### Data lines
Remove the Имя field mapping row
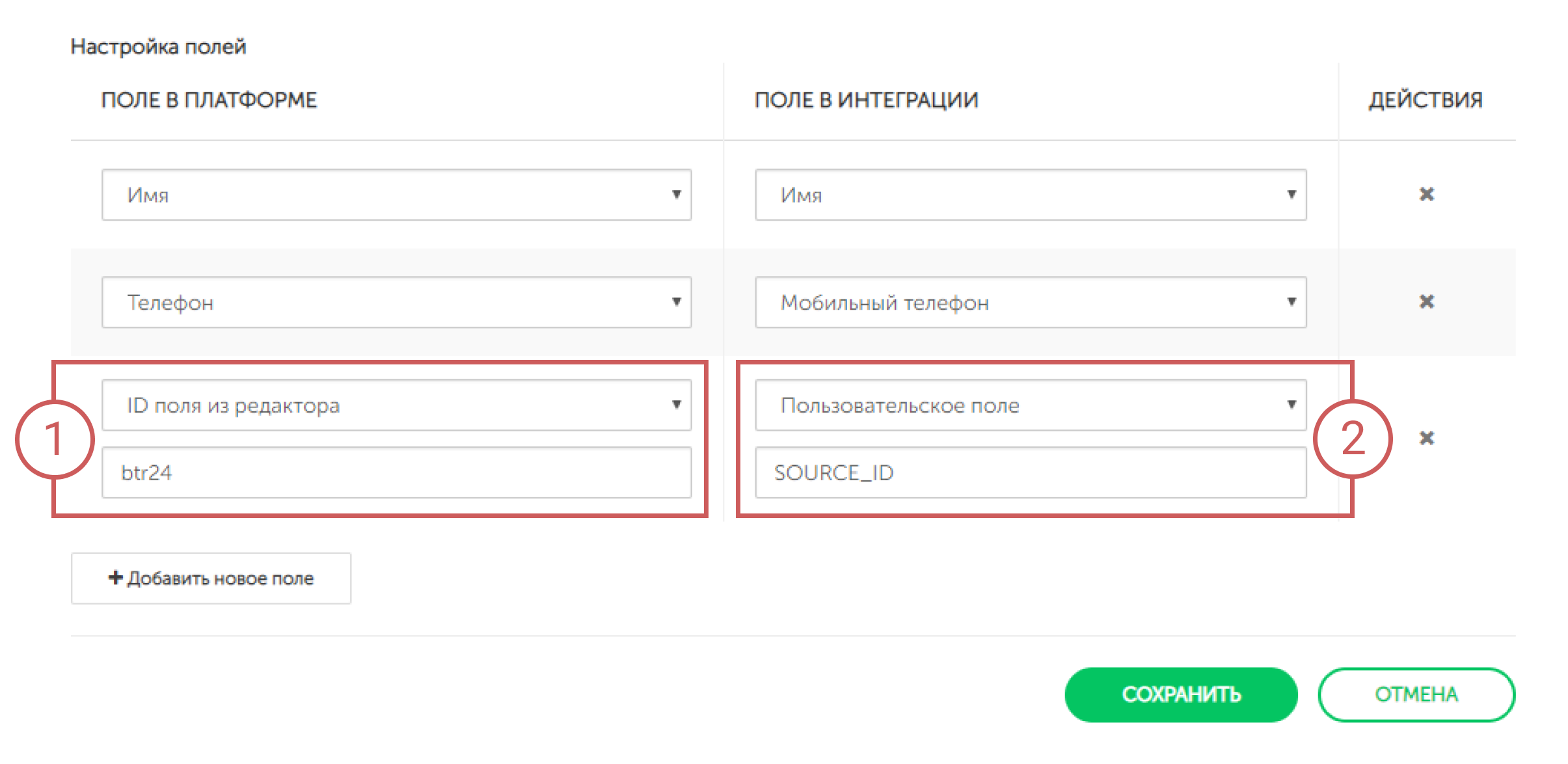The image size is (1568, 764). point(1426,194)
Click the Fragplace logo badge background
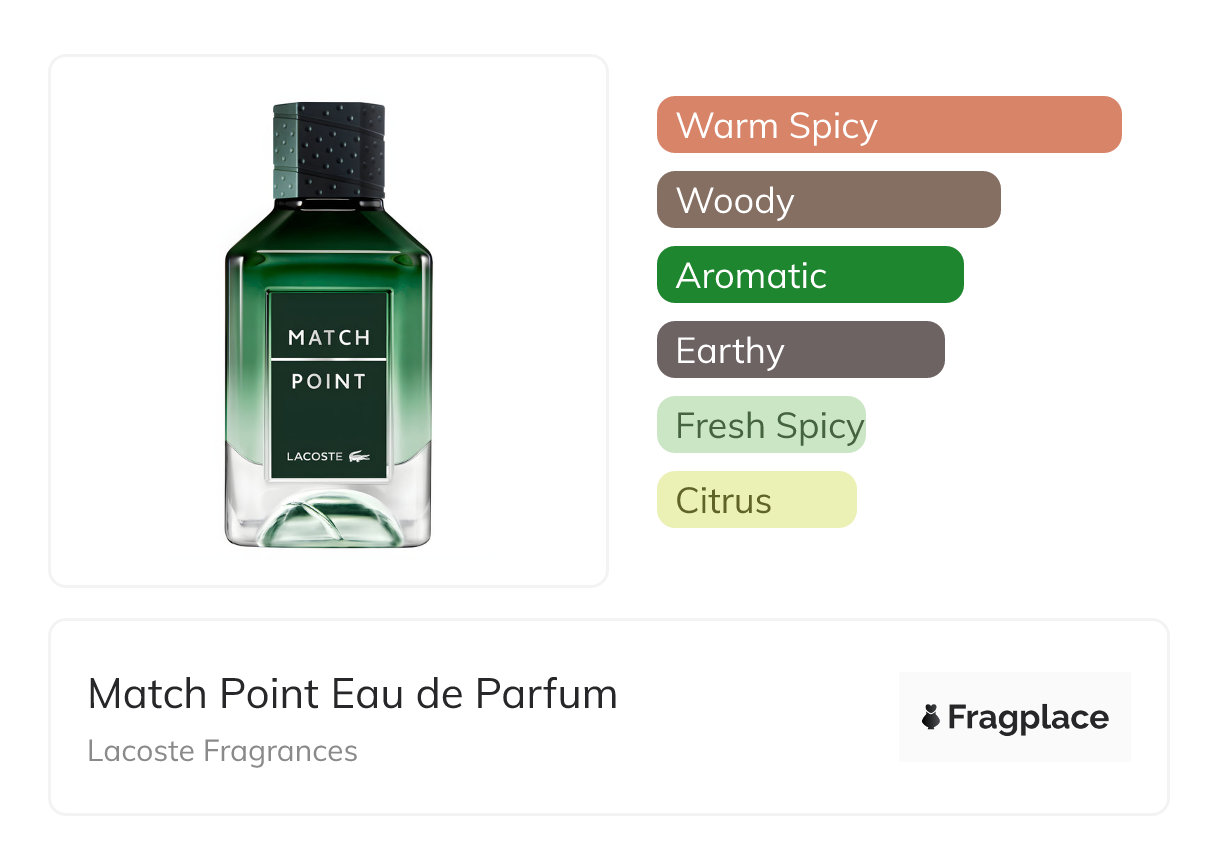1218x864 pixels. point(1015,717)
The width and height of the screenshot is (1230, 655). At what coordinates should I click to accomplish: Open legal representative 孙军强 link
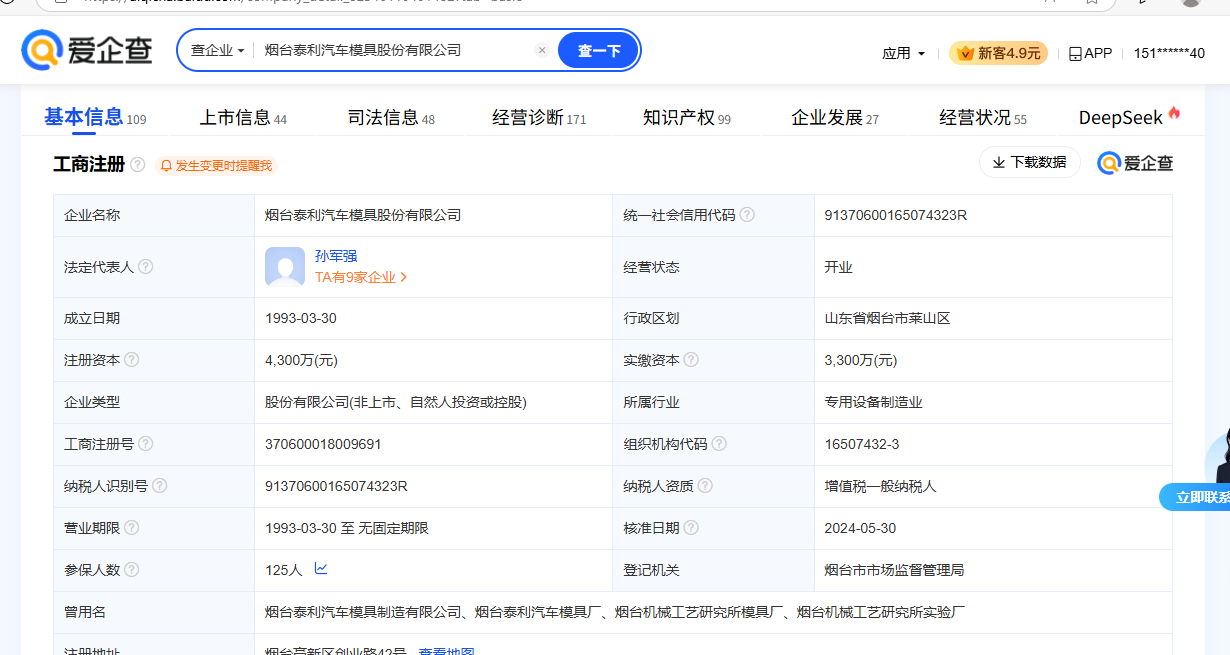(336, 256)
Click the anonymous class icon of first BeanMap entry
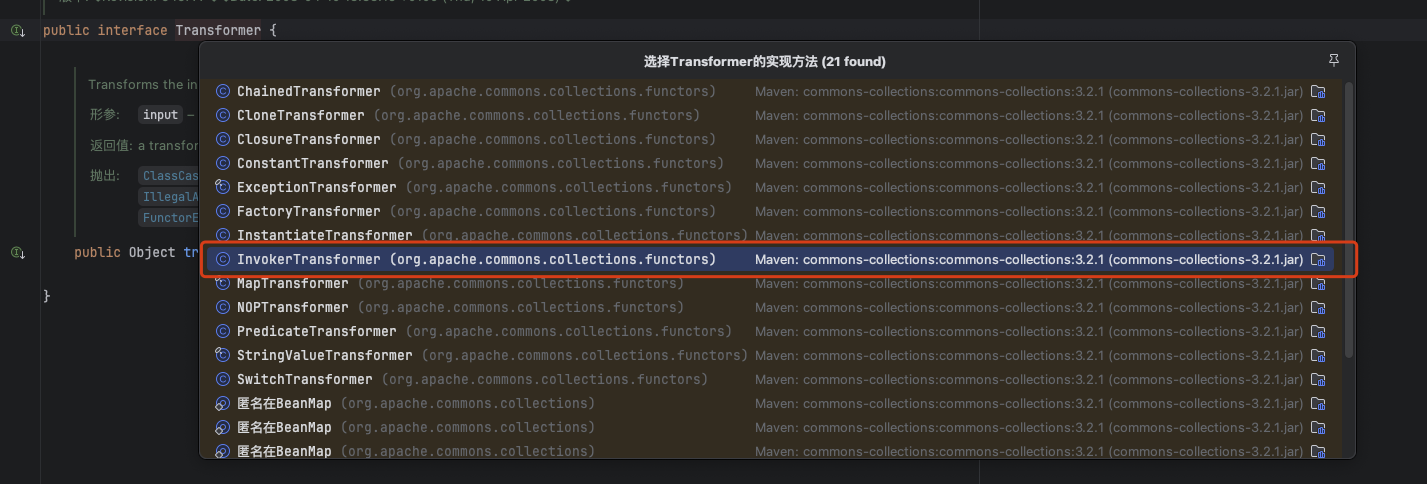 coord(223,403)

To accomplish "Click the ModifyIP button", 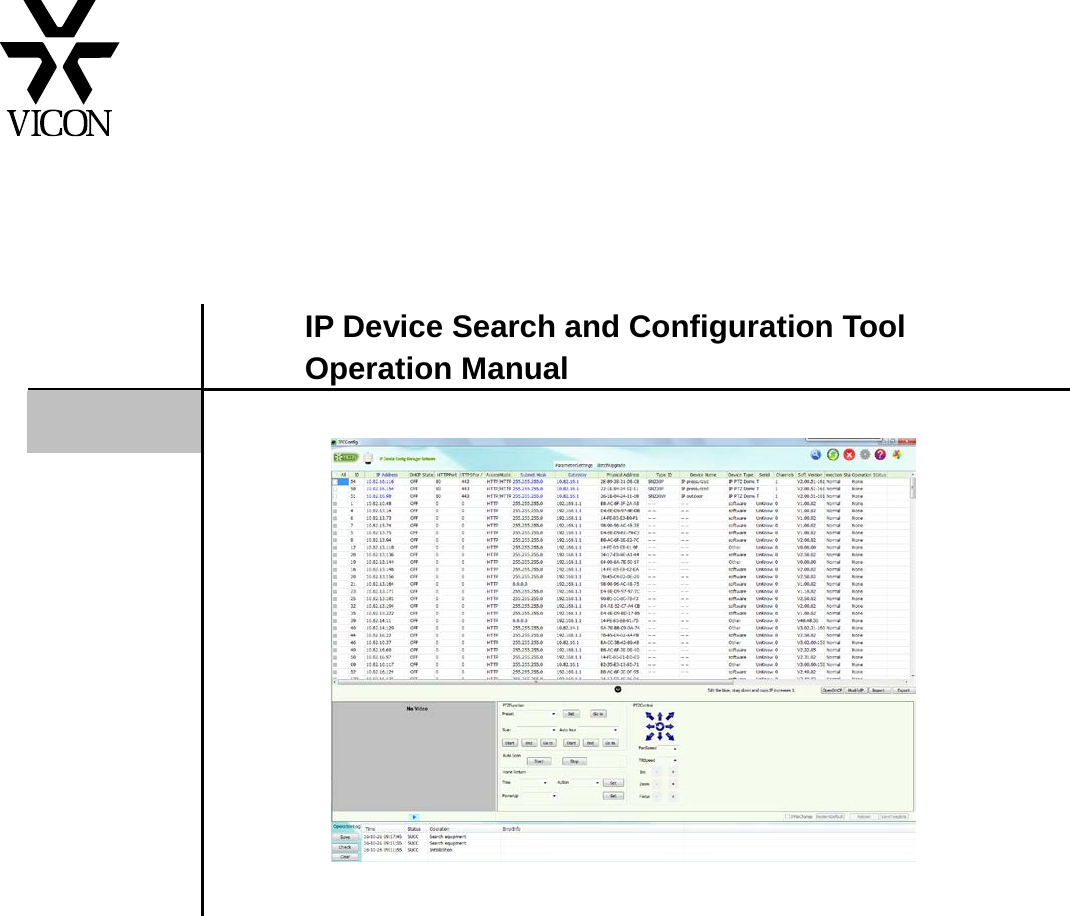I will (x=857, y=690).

### What you are asked to do
Copy the entries above word for word, starting at the beginning and ending with the line that contains "1218x864 pixels. point(1015,717)", including that line. Leave the pictures out of your copy.

### Written solution
Remove the Имя field mapping row
The image size is (1568, 764). point(1426,194)
Click the Fragplace logo badge background
1218x864 pixels. point(1015,717)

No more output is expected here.